● WRITTEN INSTRUCTION: Copy out the items word for word, from the line containing "Where should I click to: Hide" through the line containing "809x480 pixels. click(664, 18)", and include nothing else.
»»
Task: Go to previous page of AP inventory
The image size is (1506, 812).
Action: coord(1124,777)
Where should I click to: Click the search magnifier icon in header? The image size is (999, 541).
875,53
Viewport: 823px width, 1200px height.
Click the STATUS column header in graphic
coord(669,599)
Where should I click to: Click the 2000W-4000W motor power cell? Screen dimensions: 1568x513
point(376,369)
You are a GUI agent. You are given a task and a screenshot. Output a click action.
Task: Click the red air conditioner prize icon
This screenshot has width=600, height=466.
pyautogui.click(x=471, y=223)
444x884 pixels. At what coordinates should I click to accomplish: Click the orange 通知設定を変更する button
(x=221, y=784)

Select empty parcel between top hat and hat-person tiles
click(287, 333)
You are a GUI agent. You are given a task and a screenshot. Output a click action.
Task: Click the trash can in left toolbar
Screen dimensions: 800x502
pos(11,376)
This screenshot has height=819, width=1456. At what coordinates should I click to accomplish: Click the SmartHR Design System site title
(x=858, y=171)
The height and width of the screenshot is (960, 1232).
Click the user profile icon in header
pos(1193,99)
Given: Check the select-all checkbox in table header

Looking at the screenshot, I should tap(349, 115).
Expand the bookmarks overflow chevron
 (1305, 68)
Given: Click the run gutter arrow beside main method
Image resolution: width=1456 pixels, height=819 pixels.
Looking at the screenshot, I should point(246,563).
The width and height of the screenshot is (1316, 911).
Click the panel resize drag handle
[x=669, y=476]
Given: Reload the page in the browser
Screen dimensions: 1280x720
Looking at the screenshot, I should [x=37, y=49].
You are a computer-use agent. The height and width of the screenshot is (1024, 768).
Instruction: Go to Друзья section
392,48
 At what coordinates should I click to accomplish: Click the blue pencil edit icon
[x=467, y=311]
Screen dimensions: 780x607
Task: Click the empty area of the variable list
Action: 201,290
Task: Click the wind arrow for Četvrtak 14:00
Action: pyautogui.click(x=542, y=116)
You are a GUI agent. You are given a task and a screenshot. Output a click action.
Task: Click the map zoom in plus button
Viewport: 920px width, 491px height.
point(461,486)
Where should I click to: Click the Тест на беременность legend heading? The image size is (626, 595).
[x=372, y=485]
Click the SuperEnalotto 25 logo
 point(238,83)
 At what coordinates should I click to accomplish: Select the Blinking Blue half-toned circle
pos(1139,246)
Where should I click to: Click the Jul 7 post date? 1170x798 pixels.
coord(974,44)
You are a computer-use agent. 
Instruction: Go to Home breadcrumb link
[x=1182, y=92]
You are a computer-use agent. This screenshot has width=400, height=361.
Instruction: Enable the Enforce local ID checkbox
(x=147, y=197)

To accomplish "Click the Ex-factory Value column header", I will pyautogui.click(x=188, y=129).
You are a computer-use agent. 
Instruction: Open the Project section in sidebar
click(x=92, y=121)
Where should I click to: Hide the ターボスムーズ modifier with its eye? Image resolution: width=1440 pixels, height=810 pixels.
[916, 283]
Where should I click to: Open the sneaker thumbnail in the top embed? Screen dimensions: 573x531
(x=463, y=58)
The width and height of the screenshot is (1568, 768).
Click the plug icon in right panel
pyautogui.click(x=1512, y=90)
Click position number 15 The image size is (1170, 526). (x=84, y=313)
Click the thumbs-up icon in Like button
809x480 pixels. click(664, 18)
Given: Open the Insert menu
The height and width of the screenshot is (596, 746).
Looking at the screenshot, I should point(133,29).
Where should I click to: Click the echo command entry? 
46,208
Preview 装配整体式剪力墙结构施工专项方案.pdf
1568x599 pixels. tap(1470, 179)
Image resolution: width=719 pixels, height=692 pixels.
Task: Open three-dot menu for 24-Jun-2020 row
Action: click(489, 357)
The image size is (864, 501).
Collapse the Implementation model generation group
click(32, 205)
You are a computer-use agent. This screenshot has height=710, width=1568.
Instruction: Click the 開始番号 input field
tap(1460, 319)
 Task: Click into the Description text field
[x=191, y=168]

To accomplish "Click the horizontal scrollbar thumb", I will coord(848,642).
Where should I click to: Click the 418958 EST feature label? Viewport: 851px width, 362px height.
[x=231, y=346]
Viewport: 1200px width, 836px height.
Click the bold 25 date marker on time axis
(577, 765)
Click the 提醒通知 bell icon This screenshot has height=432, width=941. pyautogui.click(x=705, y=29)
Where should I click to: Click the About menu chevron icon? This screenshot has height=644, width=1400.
««
● RIGHT ANSWER:
Where should I click to: Hide the ターボスムーズ modifier with its eye? Image resolution: width=1440 pixels, height=810 pixels.
[916, 283]
Where should I click to: Open the sneaker thumbnail in the top embed? Screen dimensions: 573x531
(x=463, y=58)
The width and height of the screenshot is (1568, 768).
Click the plug icon in right panel
pyautogui.click(x=1512, y=90)
Click position number 15 The image size is (1170, 526). (x=84, y=313)
Click the thumbs-up icon in Like button
809x480 pixels. click(664, 18)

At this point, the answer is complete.